[Stored items]
::::

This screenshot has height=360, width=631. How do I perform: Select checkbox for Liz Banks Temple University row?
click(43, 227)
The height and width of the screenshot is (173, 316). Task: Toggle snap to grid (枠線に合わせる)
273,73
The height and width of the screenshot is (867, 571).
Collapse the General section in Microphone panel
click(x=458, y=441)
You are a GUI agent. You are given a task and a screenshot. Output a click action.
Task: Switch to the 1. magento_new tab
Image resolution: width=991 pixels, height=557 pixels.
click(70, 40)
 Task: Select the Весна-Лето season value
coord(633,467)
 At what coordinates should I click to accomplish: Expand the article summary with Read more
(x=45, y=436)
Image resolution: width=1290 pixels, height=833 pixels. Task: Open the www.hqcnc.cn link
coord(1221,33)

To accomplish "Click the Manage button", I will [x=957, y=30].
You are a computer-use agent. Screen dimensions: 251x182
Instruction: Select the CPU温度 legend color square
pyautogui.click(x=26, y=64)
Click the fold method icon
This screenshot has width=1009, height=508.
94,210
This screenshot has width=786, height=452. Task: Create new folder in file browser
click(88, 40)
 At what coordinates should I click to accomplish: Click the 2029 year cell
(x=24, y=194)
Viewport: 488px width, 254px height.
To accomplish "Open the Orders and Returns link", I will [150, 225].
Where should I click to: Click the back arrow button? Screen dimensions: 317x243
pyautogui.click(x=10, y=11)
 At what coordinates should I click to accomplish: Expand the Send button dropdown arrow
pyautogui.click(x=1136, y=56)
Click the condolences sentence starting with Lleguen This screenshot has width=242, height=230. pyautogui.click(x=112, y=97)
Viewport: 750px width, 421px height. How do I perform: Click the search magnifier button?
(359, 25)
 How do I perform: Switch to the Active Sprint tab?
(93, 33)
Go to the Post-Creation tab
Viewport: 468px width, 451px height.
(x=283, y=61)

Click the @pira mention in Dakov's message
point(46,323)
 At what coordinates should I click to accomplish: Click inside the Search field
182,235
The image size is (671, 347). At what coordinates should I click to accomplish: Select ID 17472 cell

::::

The task: What is needed here is an exact copy of all the records above.

Task response:
This screenshot has height=360, width=631. How do I perform: Select checkbox for Liz Banks Temple University row?
click(43, 227)
The height and width of the screenshot is (173, 316). Task: Toggle snap to grid (枠線に合わせる)
273,73
The height and width of the screenshot is (867, 571).
Collapse the General section in Microphone panel
click(x=458, y=441)
You are a GUI agent. You are given a task and a screenshot. Output a click action.
Task: Switch to the 1. magento_new tab
Image resolution: width=991 pixels, height=557 pixels.
click(70, 40)
 Task: Select the Весна-Лето season value
coord(633,467)
 At what coordinates should I click to accomplish: Expand the article summary with Read more
(x=45, y=436)
Image resolution: width=1290 pixels, height=833 pixels. Task: Open the www.hqcnc.cn link
coord(1221,33)

To accomplish "Click the Manage button", I will [x=957, y=30].
You are a computer-use agent. Screen dimensions: 251x182
Instruction: Select the CPU温度 legend color square
pyautogui.click(x=26, y=64)
Click the fold method icon
This screenshot has width=1009, height=508.
94,210
This screenshot has width=786, height=452. Task: Create new folder in file browser
click(88, 40)
 At what coordinates should I click to accomplish: Click the 2029 year cell
(x=24, y=194)
Viewport: 488px width, 254px height.
To accomplish "Open the Orders and Returns link", I will [150, 225].
Where should I click to: Click the back arrow button? Screen dimensions: 317x243
pyautogui.click(x=10, y=11)
 At what coordinates should I click to accomplish: Expand the Send button dropdown arrow
pyautogui.click(x=1136, y=56)
Click the condolences sentence starting with Lleguen This screenshot has width=242, height=230. pyautogui.click(x=112, y=97)
Viewport: 750px width, 421px height. How do I perform: Click the search magnifier button?
(359, 25)
 How do I perform: Switch to the Active Sprint tab?
(93, 33)
Go to the Post-Creation tab
Viewport: 468px width, 451px height.
(x=283, y=61)

Click the @pira mention in Dakov's message
point(46,323)
 At what coordinates should I click to accomplish: Click inside the Search field
182,235
The image size is (671, 347). At what coordinates should I click to accomplish: Select ID 17472 cell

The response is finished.